* _HOW TO COMPLETE THIS TASK_:
Could you filter the records below and keep only the lines with the word "computer"?

* _WORKING DATA_:
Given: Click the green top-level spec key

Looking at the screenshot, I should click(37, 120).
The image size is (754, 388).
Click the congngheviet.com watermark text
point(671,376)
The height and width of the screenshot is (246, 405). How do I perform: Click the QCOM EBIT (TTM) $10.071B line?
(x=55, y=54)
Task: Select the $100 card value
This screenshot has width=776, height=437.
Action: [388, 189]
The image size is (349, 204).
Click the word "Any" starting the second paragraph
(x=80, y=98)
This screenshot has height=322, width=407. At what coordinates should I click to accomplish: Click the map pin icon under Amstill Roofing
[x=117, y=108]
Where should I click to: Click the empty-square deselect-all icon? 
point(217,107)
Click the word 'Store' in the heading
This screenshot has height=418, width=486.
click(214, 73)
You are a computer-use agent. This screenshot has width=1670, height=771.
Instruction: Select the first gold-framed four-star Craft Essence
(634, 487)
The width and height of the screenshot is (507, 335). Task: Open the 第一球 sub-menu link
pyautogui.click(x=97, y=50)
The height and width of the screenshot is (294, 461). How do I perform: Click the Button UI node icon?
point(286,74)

---

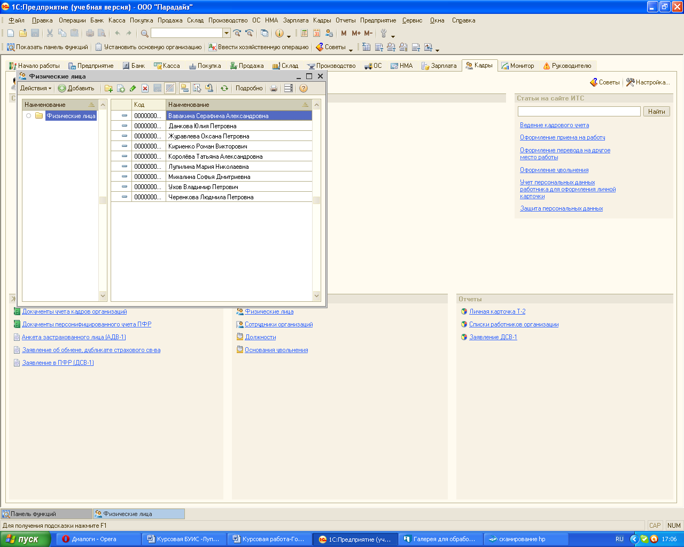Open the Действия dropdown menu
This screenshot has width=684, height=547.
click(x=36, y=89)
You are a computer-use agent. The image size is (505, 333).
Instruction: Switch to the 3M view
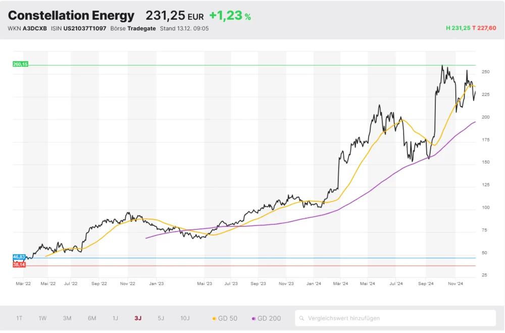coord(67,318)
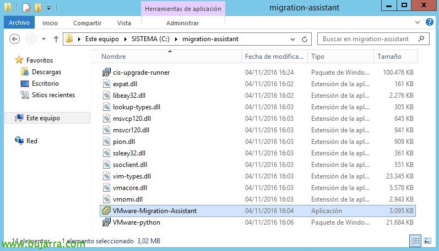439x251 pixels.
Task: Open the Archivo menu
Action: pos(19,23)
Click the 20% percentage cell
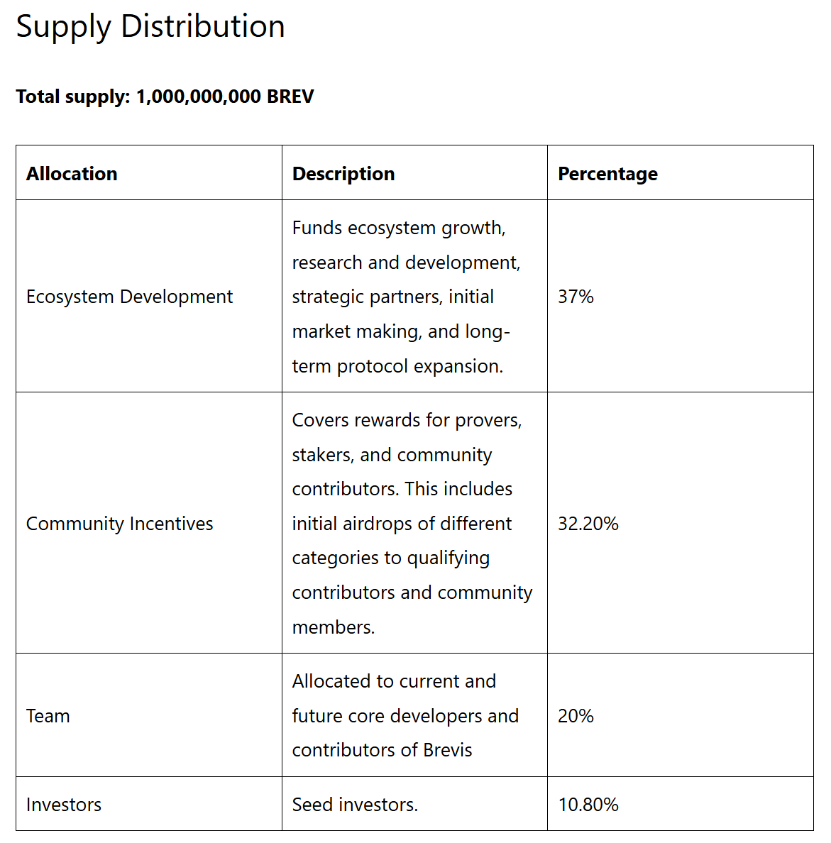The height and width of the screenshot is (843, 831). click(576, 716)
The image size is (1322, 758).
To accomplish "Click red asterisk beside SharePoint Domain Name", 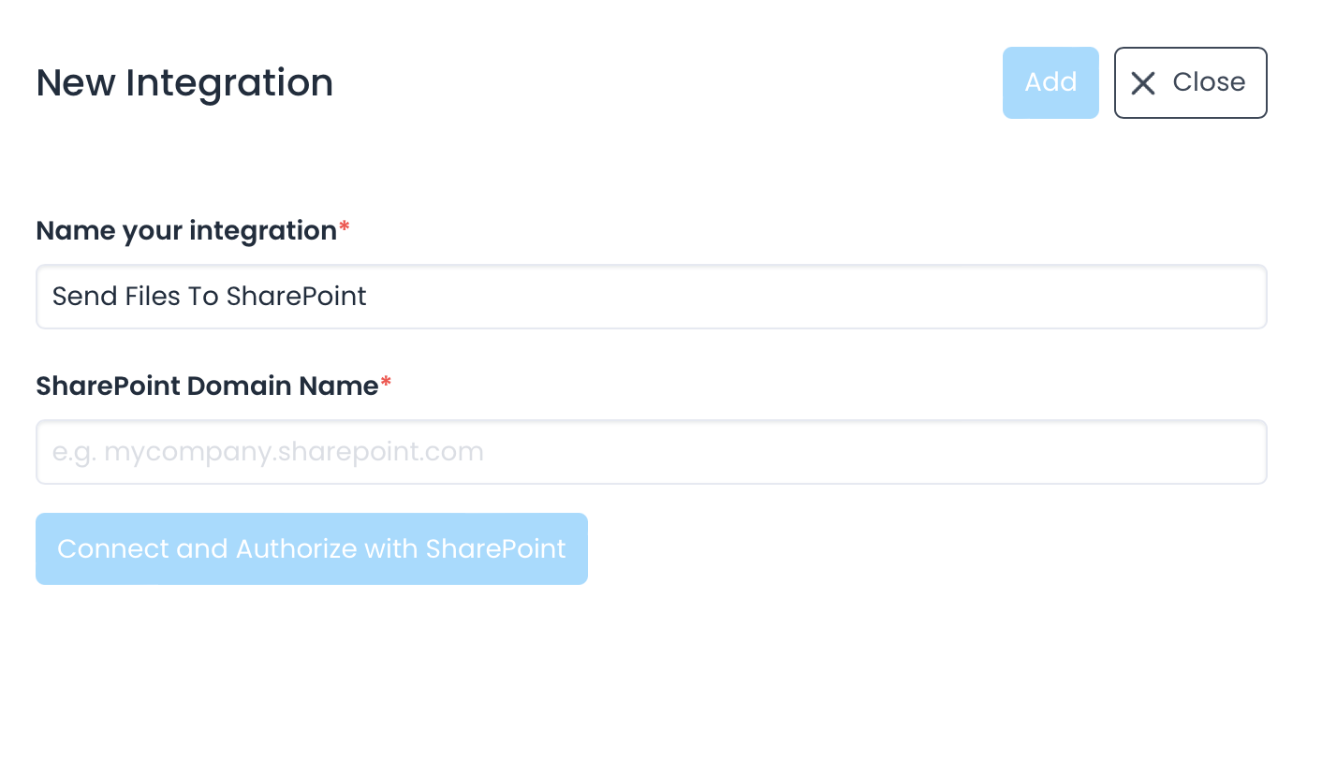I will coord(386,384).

* * *

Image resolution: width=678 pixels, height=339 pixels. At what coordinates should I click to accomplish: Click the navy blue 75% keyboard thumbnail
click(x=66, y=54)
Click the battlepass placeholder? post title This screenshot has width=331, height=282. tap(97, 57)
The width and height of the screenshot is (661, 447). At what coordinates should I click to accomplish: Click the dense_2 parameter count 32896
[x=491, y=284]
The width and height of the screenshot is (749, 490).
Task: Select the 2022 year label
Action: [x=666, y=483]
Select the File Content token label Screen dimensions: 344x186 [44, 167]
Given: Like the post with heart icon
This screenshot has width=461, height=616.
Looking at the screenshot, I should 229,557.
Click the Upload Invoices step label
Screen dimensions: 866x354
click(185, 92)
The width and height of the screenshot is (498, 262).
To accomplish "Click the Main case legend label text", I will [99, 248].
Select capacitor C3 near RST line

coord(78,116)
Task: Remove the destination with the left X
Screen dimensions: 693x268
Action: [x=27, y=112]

* _FINISHED EXERCISE_:
You are a computer-use agent. This screenshot has width=1670, height=771.
You are a computer-use agent. The image size is (505, 333).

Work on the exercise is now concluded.